You want the raid done, but you're stuck on a wording question that actually decides how your night goes: do you book a sherpa (a taught, learn-as-you-go run) or a carry (a team that clears it for you while you mostly survive)? They sound similar and people use the terms loosely, but the experience, the time cost, and even the account-safety considerations are different. Here's how to pick correctly the first time.

Sherpa vs Carry: The Real Difference

A sherpa run is a teaching run. Experienced players walk you through every encounter, explain callouts, assign you a job, and let you do that job, slowly, with patience for wipes. The goal is that next time you can run it yourself or even sherpa a friend. Expect it to take longer than a clean clear because teaching adds time.

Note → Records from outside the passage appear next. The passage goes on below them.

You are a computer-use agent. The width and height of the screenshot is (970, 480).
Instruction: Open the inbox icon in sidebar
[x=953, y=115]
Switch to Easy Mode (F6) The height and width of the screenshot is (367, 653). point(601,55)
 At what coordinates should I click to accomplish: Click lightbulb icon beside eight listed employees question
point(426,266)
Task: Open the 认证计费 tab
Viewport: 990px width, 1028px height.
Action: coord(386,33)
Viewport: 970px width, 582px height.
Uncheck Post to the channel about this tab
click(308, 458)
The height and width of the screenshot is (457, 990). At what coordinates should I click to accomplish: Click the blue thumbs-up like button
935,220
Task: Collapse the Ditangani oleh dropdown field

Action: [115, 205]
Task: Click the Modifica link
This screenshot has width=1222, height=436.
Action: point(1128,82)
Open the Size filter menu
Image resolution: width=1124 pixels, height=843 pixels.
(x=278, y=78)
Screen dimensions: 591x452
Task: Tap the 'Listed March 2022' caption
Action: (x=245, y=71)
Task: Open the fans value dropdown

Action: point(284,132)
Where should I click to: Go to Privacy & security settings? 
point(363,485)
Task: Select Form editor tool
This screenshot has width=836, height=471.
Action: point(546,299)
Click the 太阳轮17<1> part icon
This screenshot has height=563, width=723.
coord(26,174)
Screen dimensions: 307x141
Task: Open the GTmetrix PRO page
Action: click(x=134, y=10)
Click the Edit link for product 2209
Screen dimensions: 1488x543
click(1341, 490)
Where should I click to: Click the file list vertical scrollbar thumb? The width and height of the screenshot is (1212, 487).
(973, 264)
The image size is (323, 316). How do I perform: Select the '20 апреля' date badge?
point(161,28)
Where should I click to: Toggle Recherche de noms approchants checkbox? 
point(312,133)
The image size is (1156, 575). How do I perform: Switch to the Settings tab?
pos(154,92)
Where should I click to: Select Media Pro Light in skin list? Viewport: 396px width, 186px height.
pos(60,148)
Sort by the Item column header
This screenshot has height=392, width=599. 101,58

A carry is outcome-focused. A stacked team handles the hard mechanics, damage checks, and revives, and your role is reduced to "stand here, shoot this, don't die in the lava." You get the loot, the triumph, and the title without needing to master the fight. It's faster and far less stressful, but you won't necessarily learn the encounter.

Quick gut check: if you'd be annoyed to need help again next week, you want a sherpa. If you just need the reward and your time is the scarce resource, you want a carry.

How long each actually takes

  • Sherpa: often 1.5x to 2.5x the normal clear time. A raid that a clean group clears in 45-75 minutes can stretch to 2-3 hours when every mechanic is explained and practiced.
  • Carry: usually close to a normal clear, sometimes faster, because the team is coordinated and doesn't wait on a learner. Day-one or contest-mode content is the big exception and always takes longer.

When to Learn (Sherpa) vs When to Skip (Carry)

Choose a sherpa when:

  • You plan to run this raid repeatedly for loot, pinnacles, or weekly rotation.
  • You enjoy the encounter design and want to LFG it confidently later.
  • You're chasing a title you'd feel hollow "buying," like a master clear you want to genuinely understand.
  • You have the evening free and wiping doesn't tilt you.

Choose a carry when:

  • You're after a specific drop, a red border for crafting, an exotic quest step, or a one-time triumph.
  • The raid is leaving rotation soon and you're time-boxed.
  • You've done it before and just don't want to herd six randoms tonight.
  • You bounced off LFG and want the result without the social overhead.

A middle path a lot of buyers miss: book a carry for your first clear to see the whole raid relaxed, then sherpa-style relearn the encounters you actually enjoyed. You get the loot now and the knowledge later. Most reputable Destiny 2 raid carry services will also answer mechanic questions mid-run if you ask, so you're not locked out of learning even on a carry.

Account Safety in Raid Carries: What Actually Matters

This is where buyers get burned, so be specific about what you're agreeing to. There are two delivery models, and they carry very different risk:

Self-play (recommended)

You stay logged in and play your own character; the team fills the other slots and guides or carries you live. No one ever touches your login. This is by far the safest model, it works for any platform, and it's the standard for a legitimate raid sherpa service. Always prefer this.

Account-sharing (piloted)

You hand over credentials so a booster plays as you. It can be cheaper and frees up your evening entirely, but it's the model that risks a login from an unexpected location, against the spirit of most account terms, and exposes you if the provider is sketchy. If you ever consider it, only do it with a long-established seller, change your password immediately afterward, and never on an account holding purchases you can't afford to lose.

Practical safety checklist regardless of model:

  • Enable two-factor on the platform account; for self-play runs it costs you nothing.
  • Pay through traceable methods, never a "friends and family" transfer to a stranger.
  • Read reviews that mention delivery method, not just speed.
  • Be wary of prices that are dramatically below everyone else, that's usually account-sharing or stolen-key territory.

The same logic applies anywhere you buy progression. Whether it's a Destiny carry, a WoW boost, or WoW Classic Hardcore gold on a realm like Soulseeker, the safe version is always the one where you keep control of your account and pay a real seller with a track record.

When Buying Actually Makes Sense

Be honest about the trade you're making: a sherpa buys you skill, a carry buys you time. If you've got the hours and want to own the content, a sherpa or a few LFG attempts is the better long-term spend, and it's free if a patient clanmate offers. If the raid is gatekeeping a weapon you want, you're cash-rich and time-poor, or the rotation window is closing, a self-play carry is a reasonable way to convert money into an evening back. Just pick self-play, verify the seller, and don't buy a carry for a raid you secretly wanted to learn, you'll regret skipping the part you'd actually have enjoyed.